Give back every line of the material below exactly, but no images.

■ ■ ■

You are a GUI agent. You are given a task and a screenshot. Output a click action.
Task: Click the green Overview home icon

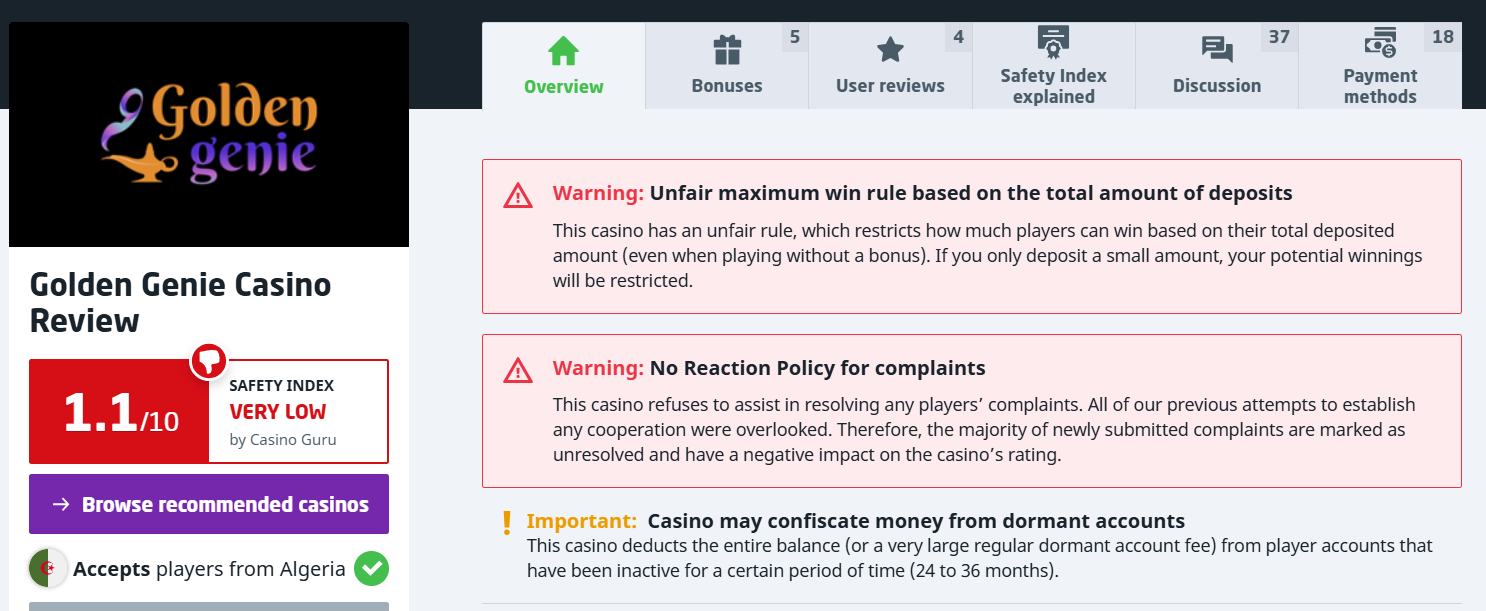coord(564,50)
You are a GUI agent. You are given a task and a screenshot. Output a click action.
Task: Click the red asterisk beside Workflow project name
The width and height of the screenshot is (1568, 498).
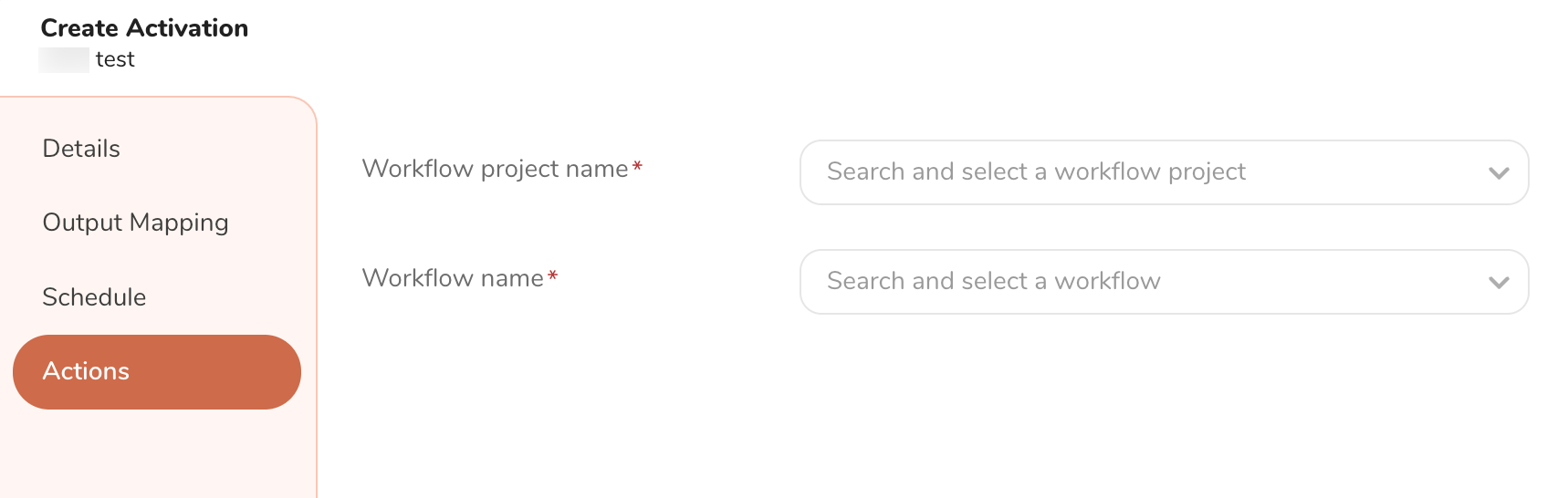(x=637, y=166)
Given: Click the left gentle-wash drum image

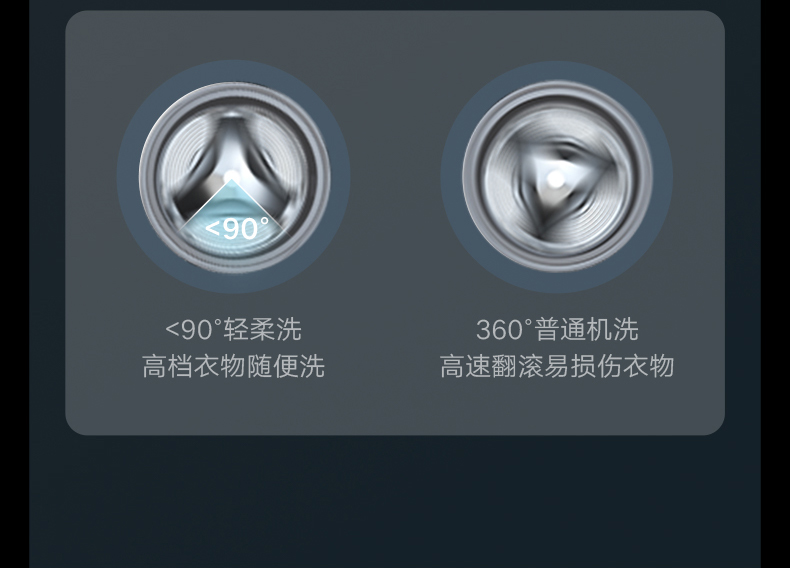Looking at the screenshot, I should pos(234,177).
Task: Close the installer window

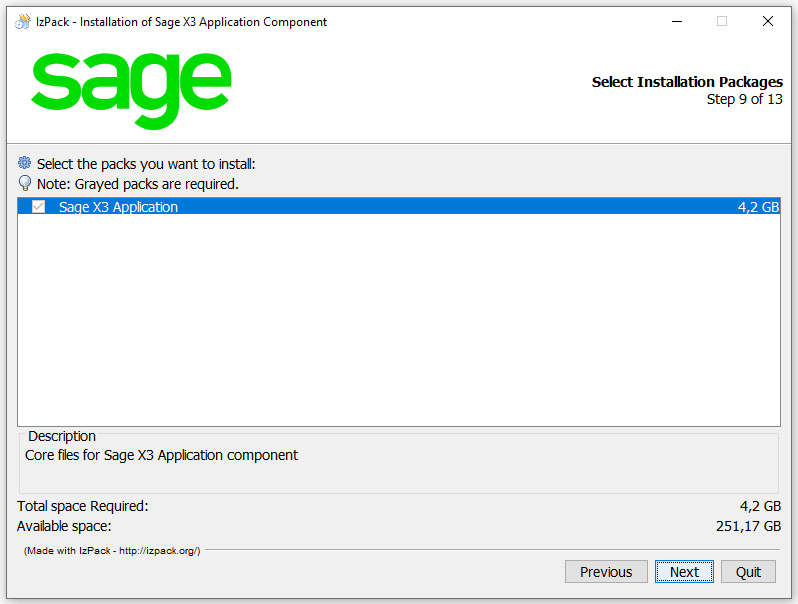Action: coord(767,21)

■ ■ ■

◆ EXERCISE SOLUTION:
You are a GUI agent. You are given a task and a screenshot. Output a click action.
Task: Click the green Overview home icon

coord(564,50)
You are a GUI agent. You are given a task and a screenshot. Output a click action.
Task: Click the red asterisk beside Workflow project name
The width and height of the screenshot is (1568, 498).
(x=637, y=166)
Given: Click the left gentle-wash drum image

Looking at the screenshot, I should pos(234,177).
Task: Close the installer window

Action: coord(767,21)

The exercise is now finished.